Quotes like “the pandas library relies heavily on the NumPy array for the implementation of pandas data objects” from <https://medium.com/@ericvanrees/pandas-series-objects-and-numpy-arrays–15dfe05919d7|this post> are what made me think the NumPy.ndarray is “more fundamental” than the Pandas data frame.

Arrow has Union though, right?


Pandas columns have types associated with them (obviously). Quite often the type is object
, which means the cell value can be any Python value and there’s literally no advantage from NumPy being gained. But, if the type is something like numpy.int64
then yes, you’ll get some speed-ups for sure.

> Arrow has Union though, right? I’ve never used it, so I can’t speak to it. I’m sure it’s efficient, though. :slightly_smiling_face:

re: your comment above, my “goal” is a simple one - to minimize the need to use other languages than Racket :) I’m currently trying to find the appropriate dividing line between Racket and Python, and then to nudge that line ever so slightly toward Racket :)

Given the layered approach to much of software, it makes sense to me to consider what the more foundational pieces are, and make sure they’re worth building upon.

It sounds like I may be mistaken though re: Pandas relying on ndarray. If Pandas is doing “it’s own thing” for data, that’s a different story.

Regardless, I need to go get familiar with the existing Python ecosystem, then things will become more clear to me.

In this particular area, the biggest issue Racket has is in data loading. There’s no packages for loading Parquet or Feather data files (that I know of — there’s a parquet package in raco, but no docs and it doesn’t appear to do anything). CSV loading is really slow as is parsing JSON. I’m not sure why Racket reading data is so slow, but I’m hoping to speed up CSV parsing for tabular-asa (hence some of this slicing work)

Once the data is in Racket, though, processing tables, columns, etc. is pretty darn speedy.

I can see slow loading is an issue, but it doesn’t seem “fundamental” to me as in there’s not something lower level, on which it depends, that needs fixing. AFAICT.

I’m pretty sure it’s just a metric ton of copying/allocating that is totally unnecessary.

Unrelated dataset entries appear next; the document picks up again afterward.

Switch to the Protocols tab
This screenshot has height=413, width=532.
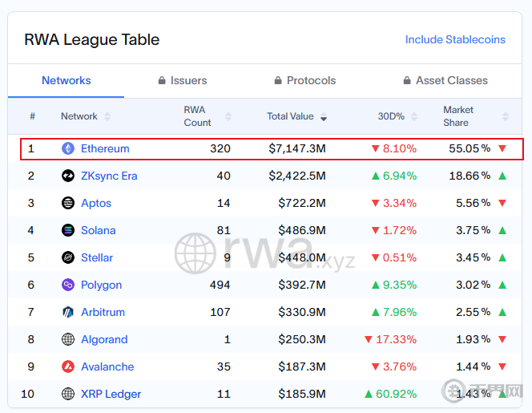pyautogui.click(x=304, y=80)
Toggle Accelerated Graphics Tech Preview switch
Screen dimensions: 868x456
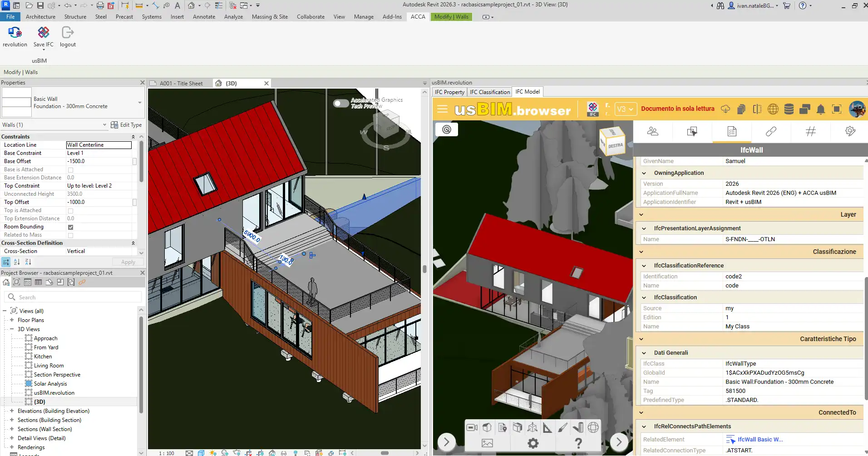point(341,103)
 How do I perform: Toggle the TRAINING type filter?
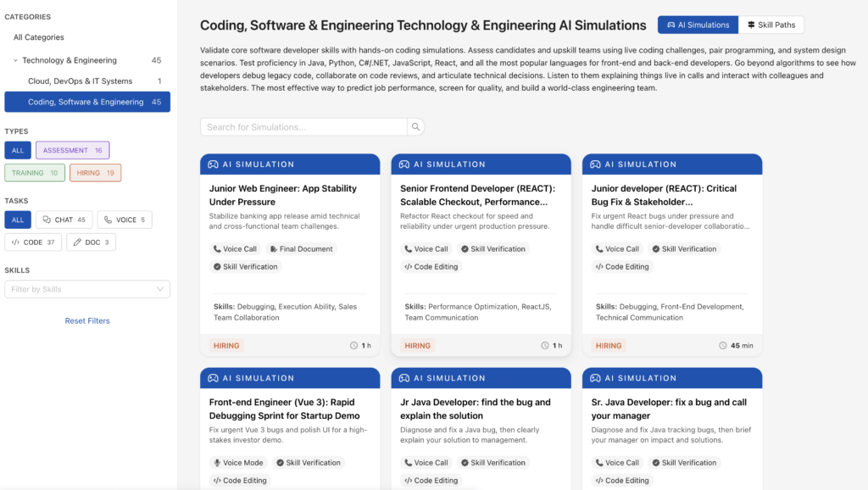coord(35,173)
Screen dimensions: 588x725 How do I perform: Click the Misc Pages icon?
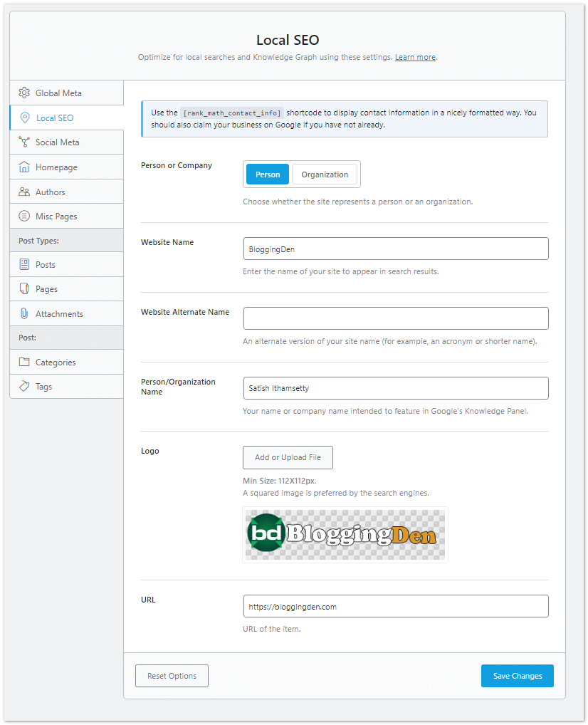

I suppose I’m really thinking of stable APIs. If the API is solid, the implementation can be improved later, but if the API is not good, then higher layers will need rework later, and that’s a more serious problem.

sure. that makes sense.

It is amazing how fast I/O can be in interpreted languages like Ruby and Python though!

Because usually it isn’t (it’s in C). :wink:

Hopefully it’s not necessary to do csv reading in C for Racket.

Yes, I know it’s in C :) My point is that they’ve optimized some really important stuff.

FWIW, in-slice
is already a thing (https://docs.racket-lang.org/reference/sequences.html#%28def._%28%28lib._racket%2Fsequence..rkt%29._in-slice%29%29), and it means something else. So we should pick a different name.
in-...
could be defined using define-sequence-syntax
+ :do-in
, which could boost the performance significantly.

oh, lol. yeah for sure.

I think what each community is good at - for successful languages - is knowing what their audience needs and making it happen. Racket just hasn’t prioritized IO as it hasn’t been a priority. I don’t believe anyone is trying to use Racket for processing GB worth of data.

I work with a decent size database where I need to reload 12 GB of data four times a year. That’s coming up on Saturday, so I may take the opportunity to do some benchmarking of I/O in Racket & Python.

I converted Ruby code to Racket, made use of places to parallelize things, and the process is dramatically faster. Although, that’s not quite fair, because I also changed how I load the data into Postgres.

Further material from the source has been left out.